WHAT YOU HAVE TO DO → The answer should consist of each line from the data below that includes "target".

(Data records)
#####
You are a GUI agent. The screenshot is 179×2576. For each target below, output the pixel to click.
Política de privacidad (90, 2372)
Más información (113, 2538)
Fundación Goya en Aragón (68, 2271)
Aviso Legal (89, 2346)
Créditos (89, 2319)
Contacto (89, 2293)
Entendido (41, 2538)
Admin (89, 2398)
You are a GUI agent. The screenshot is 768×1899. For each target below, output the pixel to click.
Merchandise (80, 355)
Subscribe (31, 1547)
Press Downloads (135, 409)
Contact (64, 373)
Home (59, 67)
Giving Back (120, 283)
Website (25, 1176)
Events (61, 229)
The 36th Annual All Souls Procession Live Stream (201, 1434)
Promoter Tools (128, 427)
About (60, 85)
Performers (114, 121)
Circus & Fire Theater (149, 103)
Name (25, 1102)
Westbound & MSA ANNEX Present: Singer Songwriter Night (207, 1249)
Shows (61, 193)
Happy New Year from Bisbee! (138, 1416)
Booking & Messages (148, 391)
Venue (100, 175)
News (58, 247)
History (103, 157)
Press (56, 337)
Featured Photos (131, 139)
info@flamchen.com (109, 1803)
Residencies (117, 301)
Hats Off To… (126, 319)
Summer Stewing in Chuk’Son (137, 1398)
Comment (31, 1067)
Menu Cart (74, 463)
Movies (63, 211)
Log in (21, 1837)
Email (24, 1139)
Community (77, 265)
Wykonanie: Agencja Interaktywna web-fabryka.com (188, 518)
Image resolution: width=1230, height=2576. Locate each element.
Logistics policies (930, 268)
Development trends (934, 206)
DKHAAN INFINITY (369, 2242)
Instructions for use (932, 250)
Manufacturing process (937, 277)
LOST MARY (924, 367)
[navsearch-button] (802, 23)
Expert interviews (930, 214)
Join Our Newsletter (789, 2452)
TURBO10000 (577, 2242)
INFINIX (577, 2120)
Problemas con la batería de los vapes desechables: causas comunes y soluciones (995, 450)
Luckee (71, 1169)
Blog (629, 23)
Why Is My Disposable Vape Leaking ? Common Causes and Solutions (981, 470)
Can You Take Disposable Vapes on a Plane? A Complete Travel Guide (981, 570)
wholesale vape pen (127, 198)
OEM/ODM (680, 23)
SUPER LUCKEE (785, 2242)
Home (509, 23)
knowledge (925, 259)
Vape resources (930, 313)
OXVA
#####
ANSWER TO THE PROBLEM →
You are a GUI agent. The screenshot is 179×2576. For each target below, output the pixel to click.
You are a GUI agent. The screenshot is 768×1899. For each target below, output the pixel to click.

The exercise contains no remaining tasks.